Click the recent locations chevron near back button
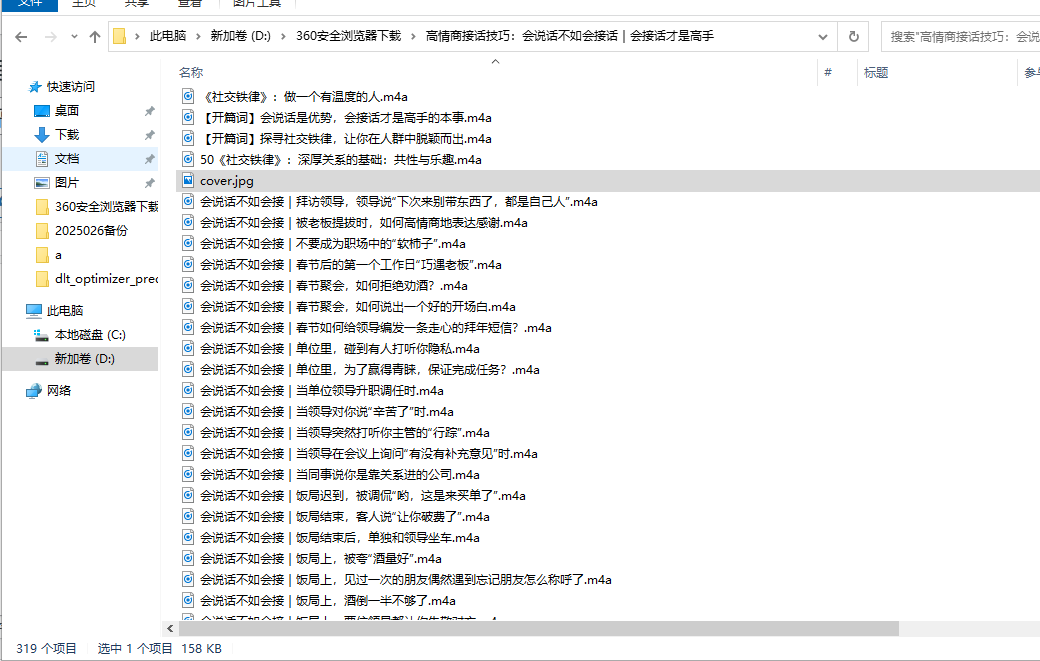Viewport: 1040px width, 661px height. click(74, 36)
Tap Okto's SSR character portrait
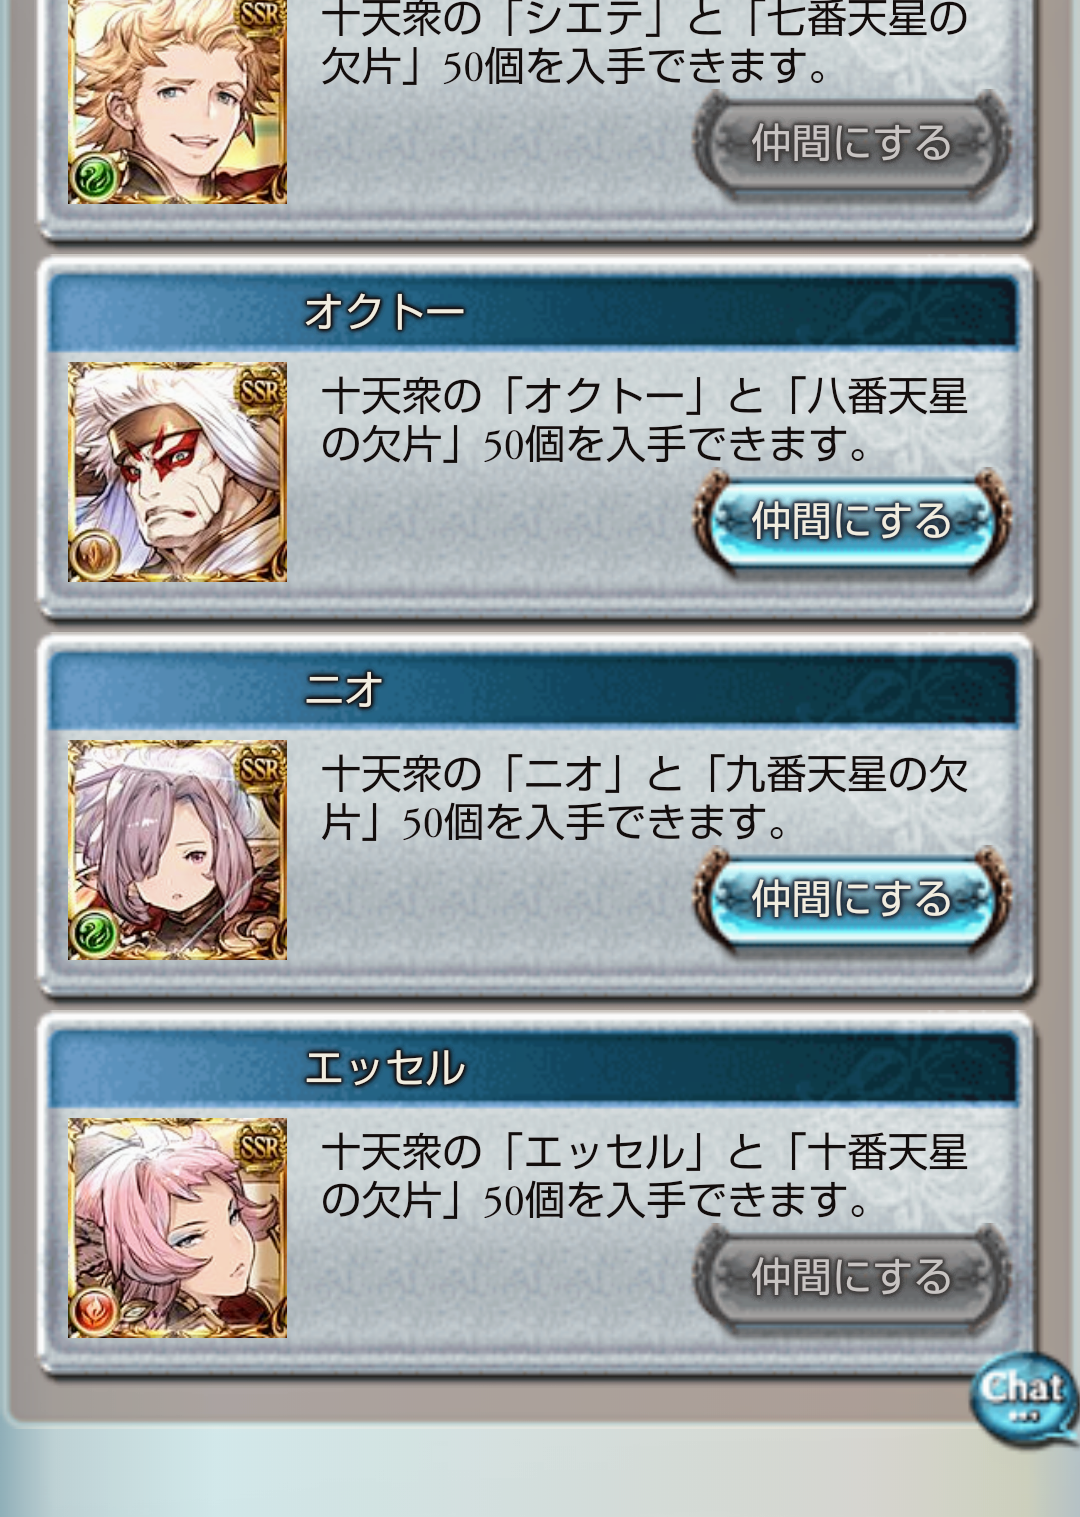 [177, 472]
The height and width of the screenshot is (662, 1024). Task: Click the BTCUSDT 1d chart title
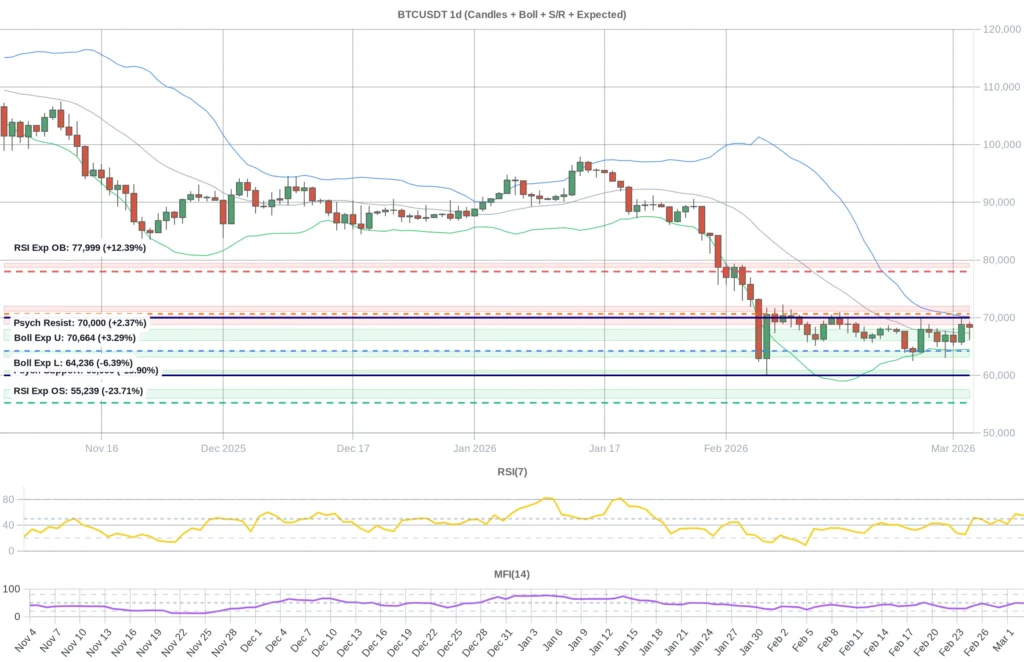pos(512,14)
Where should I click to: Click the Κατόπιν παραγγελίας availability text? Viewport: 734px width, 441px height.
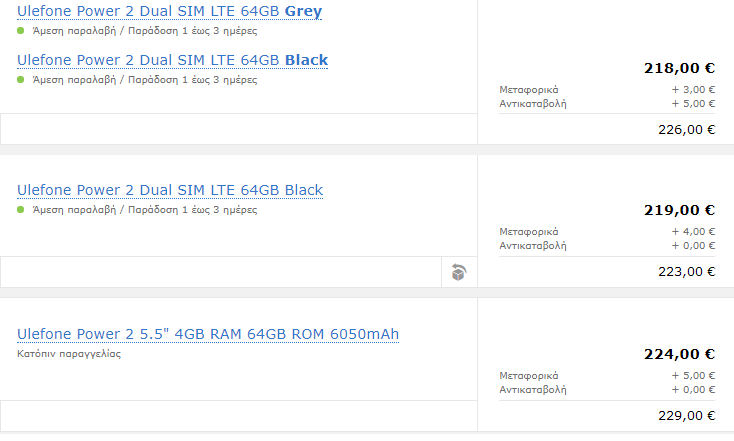69,354
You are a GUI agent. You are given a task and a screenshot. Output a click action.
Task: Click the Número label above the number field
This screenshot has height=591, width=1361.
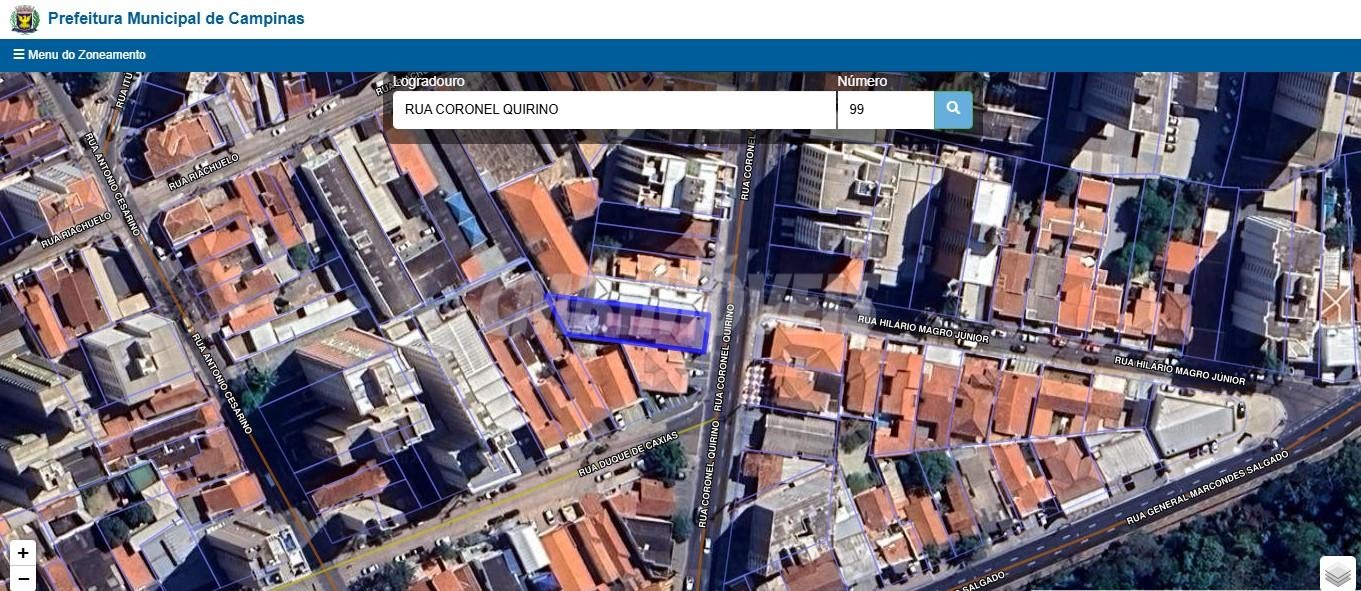click(862, 81)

WHAT THE TASK REQUIRES:
An exact copy of the material is required, minus the pictures.

SOLUTION FOR THIS TASK:
Click the recent locations chevron near back button
Viewport: 1040px width, 661px height. click(74, 36)
Tap Okto's SSR character portrait
 [177, 472]
The height and width of the screenshot is (662, 1024). Task: Click the BTCUSDT 1d chart title
pos(512,14)
Where should I click to: Click the Κατόπιν παραγγελίας availability text? Viewport: 734px width, 441px height.
69,354
You are a GUI agent. You are given a task and a screenshot. Output a click action.
Task: Click the Número label above the number field
This screenshot has height=591, width=1361.
click(862, 81)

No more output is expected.